Szukając ekipy remontowej, dobrze jest popytać znajomych, czy mają kogoś godnego polecenia. Pomocny jest także internet. Solidne firmy mają najczęściej swoje strony internetowe, a na nich galerie wykonywanych prac. To dobry znak, jeśli mają czym się pochwalić. Warto też przejrzeć budowlane fora dyskusyjne i tam poszukać wykonawców z okolicy

Remont podłoża betonowego

Nie próbujmy na siłę reanimować posadzki, jeśli większość desek ma duże ubytki, są wypaczone lub podgniłe. W takim przypadku najbezpieczniej jest pozbyć się starej okładziny. Miejscowe ubytki podłoża betonowego oraz niewielkie nierówności niwelujemy za pomocą zaprawy szpachlowej. Jeśli uszkodzenia są rozległe, możemy zastosować podkład wylewany (cementowy, cementowy z dodatkiem żywic syntetycznych, gipsowy czy anhydrytowy) lub suchy (płyty wiórowe, gipsowo-kartonowe lub gipsowo-włóknowe). Podkład dobieramy do rodzaju planowanej posadzki. Na przykład panele i wykładziny wymagają bardzo równego podłoża, warto więc pod nie zastosować masę samopoziomującą. To dobre rozwiązanie do remontowania podłóg o niewielkich nierównościach. Pamiętajmy także o odpowiednim doborze wysokości wylewki (najczęściej jest to 5-10 mm), abyśmy nie musieli podcinać drzwi. Natomiast zanim zastosujemy suchy podkład, musimy ocenić stan stropu. Na równym i stabilnym możemy układać go od razu. Gdy jest nierówny, rozkładamy najpierw specjalną podsypkę (np. zmielony beton komórkowy, granulki keramzytowe lub perlit) – musi być równomiernie rozprowadzona. Jeśli nie kupiliśmy płyt podwójnych, płyty suchego podkładu układamy w dwóch warstwach, a nawet – np. w kuchni – w trzech. Spoiny płyt układanych dwuwarstwowo muszą się mijać. 
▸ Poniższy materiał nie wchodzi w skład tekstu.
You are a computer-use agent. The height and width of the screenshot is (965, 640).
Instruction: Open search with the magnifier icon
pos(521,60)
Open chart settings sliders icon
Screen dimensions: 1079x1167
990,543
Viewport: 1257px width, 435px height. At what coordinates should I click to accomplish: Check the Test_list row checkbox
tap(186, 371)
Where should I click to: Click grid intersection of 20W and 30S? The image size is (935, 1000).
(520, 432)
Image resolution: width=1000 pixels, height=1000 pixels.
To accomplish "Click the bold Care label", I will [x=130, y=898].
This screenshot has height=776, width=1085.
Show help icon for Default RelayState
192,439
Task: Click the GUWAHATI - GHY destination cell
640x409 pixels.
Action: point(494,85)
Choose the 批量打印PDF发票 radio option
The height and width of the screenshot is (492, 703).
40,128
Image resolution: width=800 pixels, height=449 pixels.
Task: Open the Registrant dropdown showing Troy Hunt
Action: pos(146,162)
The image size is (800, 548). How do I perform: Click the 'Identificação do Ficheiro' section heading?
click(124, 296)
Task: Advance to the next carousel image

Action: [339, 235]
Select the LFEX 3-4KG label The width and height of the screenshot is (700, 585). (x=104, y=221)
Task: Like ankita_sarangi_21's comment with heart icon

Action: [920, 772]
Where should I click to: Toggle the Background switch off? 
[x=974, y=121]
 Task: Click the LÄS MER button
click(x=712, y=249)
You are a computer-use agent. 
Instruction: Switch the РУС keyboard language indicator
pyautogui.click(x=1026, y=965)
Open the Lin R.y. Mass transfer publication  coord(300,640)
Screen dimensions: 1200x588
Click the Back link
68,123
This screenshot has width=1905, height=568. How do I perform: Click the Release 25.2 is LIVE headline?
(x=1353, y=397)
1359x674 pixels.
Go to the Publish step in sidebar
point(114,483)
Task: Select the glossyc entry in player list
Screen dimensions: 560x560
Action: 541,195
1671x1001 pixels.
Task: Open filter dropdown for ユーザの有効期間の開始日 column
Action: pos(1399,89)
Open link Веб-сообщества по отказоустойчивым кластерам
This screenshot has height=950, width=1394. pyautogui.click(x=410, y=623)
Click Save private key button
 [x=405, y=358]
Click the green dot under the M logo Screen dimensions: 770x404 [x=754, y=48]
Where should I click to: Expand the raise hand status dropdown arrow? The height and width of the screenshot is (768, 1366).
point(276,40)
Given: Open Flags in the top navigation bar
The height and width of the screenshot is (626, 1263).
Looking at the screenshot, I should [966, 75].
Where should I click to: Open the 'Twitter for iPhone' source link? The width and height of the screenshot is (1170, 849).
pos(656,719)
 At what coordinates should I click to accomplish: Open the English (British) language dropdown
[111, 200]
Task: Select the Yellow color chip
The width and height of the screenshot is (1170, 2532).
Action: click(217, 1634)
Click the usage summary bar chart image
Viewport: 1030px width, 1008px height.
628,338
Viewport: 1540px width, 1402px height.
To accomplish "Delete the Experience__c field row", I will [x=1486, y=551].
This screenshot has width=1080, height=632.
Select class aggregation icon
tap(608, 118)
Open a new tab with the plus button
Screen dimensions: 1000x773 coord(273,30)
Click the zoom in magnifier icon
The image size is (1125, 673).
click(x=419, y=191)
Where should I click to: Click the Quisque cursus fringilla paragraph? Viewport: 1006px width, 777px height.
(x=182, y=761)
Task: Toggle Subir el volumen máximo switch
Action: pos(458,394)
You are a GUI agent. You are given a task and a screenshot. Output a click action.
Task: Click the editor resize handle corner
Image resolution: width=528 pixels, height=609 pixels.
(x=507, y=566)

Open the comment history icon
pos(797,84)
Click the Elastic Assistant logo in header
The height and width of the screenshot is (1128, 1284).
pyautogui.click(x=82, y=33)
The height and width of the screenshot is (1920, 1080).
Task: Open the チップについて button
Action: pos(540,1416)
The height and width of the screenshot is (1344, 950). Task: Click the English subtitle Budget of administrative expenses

Remont posadzki na legarach

W starym domu lub wiejskiej chacie najczęściej podłoga była ułożona na legarach, czyli belkach drewnianych układanych na stropie lub słupkach ceglanych bądź betonowych ustawionych na gruncie. Jeśli posadzka się ugina, skrzypi lub deski są wilgotne, uszkodzone, okładzinę zrywamy i sprawdzamy legary. W zależności od ich stanu możemy wymienić tylko uszkodzone elementy lub gdy są mocno zniszczone, zastąpić stare podkładem betonowym. Wynikające z usunięcia legarów obniżenie podnosimy płytami ze styropianu, bloczkami z betonu komórkowego lub podsypką keramzytową i na tym układamy ok. 3-4-centymetrowy podkład. Grubość poszczególnych warstw (styropianu, wylewki i nowej posadzki) powinna być tak dobrana, aby wyremontowana posadzka zrównała się z posadzkami w przylegających pomieszczeniach. Jeśli legary nie wymagają prac naprawczych, możemy ułożyć na nich płyty OSB (najlepiej dwuwarstwowo z przesunięciem spoin), gipsowo-wiórowe (układamy je tak samo jak OSB, ewentualnie możemy zastosować płyty z frezowanymi krawędziami) lub warstwę jastrychu zbrojonego siatką (grubości minimum 3 mm). 

Wymarzona posadzka

Na odpowiednio przygotowany podkład możemy układać posadzkę. To, jaką okładzinę zastosujemy zależy od funkcji pomieszczenia, naszego gustu i możliwości finansowych. Na rynku – oprócz popularnych paneli, parkietów drewnianych, wykładzin i terakoty – jest mnóstwo innych materiałów: korek, mozaika, kamień, gres, klinkier, a nawet metal i szkło. 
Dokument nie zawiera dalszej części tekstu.